«Green Border», chronique de la migration désespérément ordinaire
CINÉMA Agnieszka Holland signe un film d’une rare puissance sur la crise migratoire de 2021 à la frontière entre la Pologne et la Biélorussie
En 2021, lorsque éclate à la frontière entre la Pologne et la Biélorussie une nouvelle crise de la migration, Agnieszka Holland a instantanément l’intuition que la fiction pourra montrer ce qui se refuse au documentaire. Les autorités polonaises ont interdit l’accès aux zones frontalières aux médias et aux organisations humanitaires, mais qu’à cela ne tienne, le cinéma est là pour montrer l’invisible, selon l’expression consacrée.
La grande cinéaste de Varsovie, qui depuis le début des années 1970 s’est régulièrement intéressée aux ravages de la guerre et aux dérives fascistes, s’est alors muée en journaliste pour rencontrer des migrants, des gardes-frontières et des activistes. A partir de leurs témoignages, elle a élaboré le scénario de Green Border, articulé autour de ces trois points de vue, pour une expérience quasi immersive tant sa caméra fait corps avec le sujet ainsi qu’avec les protagonistes.
Le film s’ouvre sur l’arrivée d’une famille syrienne et d’une femme afghane en Biélorussie. Pour eux, il ne s’agit là que d’une première halte avant un voyage vers la Suède via la Pologne.
Tout a été organisé en amont… Si ce n’est qu’ils vont être littéralement pris en otage par les autorités des deux pays, qui vont à tour de rôle les arrêter et les renvoyer de l’autre côté des barbelés. Qu’ils soient vivants ou morts.
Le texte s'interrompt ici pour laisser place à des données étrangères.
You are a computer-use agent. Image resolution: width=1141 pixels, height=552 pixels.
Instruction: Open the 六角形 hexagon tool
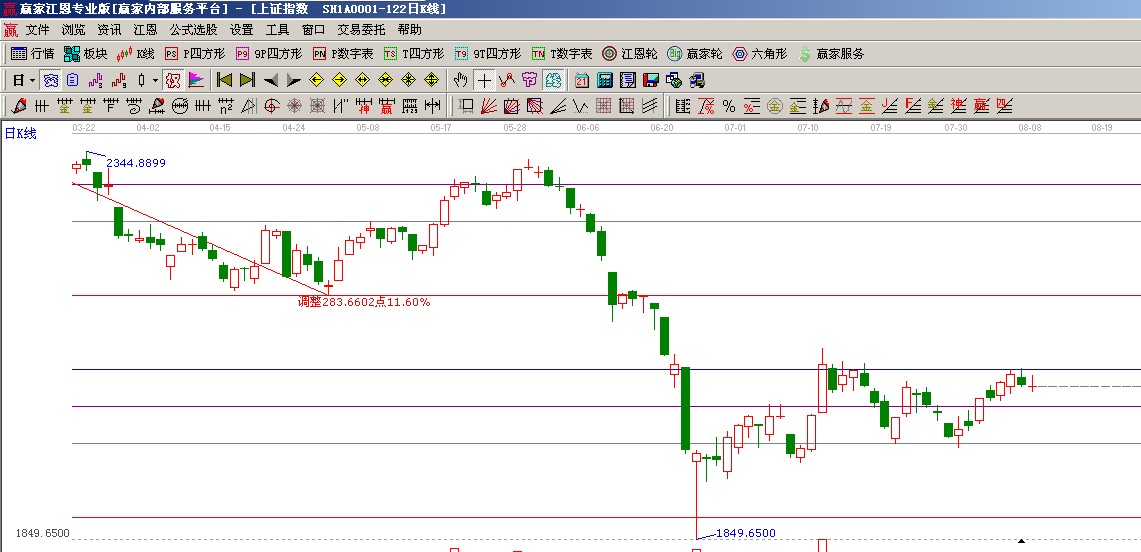[x=760, y=54]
Tourné en noir et blanc, Green Border se déroule essentiellement dans des forêts où les migrants vont devoir, tels des personnages de conte, échapper à l’ogre et au grand méchant loup. Avec une force implacable, Agnieszka Holland montre comment, pour la Biélorussie, avec forcément en arrière-fond le spectre de la Russie, ils sont utilisés comme une arme destinée à déstabiliser l’Europe.
Son film, qui allie la force du documentaire et la dimension épique de la fiction, avec quelques fulgurances picturales dans sa mise en scène et de beaux symboles (des oiseaux migrateurs qui survolent paisiblement la frontière), est sidérant dans la manière qu’il a de montrer la complexité d’une crise géopolitique à travers des destins individuels. Et heureusement, au milieu de la noirceur, il y a parfois un peu de lumière et d’espoir. ■
Green Border, d’Agnieszka Holland (Pologne, Etats-Unis, France, République tchèque, Belgique, Allemagne, Turquie, 2023), avec Jalal Altawil, Maja Ostaszewska, Behi Djanati Ataï, Mohamad Al Rashi, Dalia Naous, 2h27.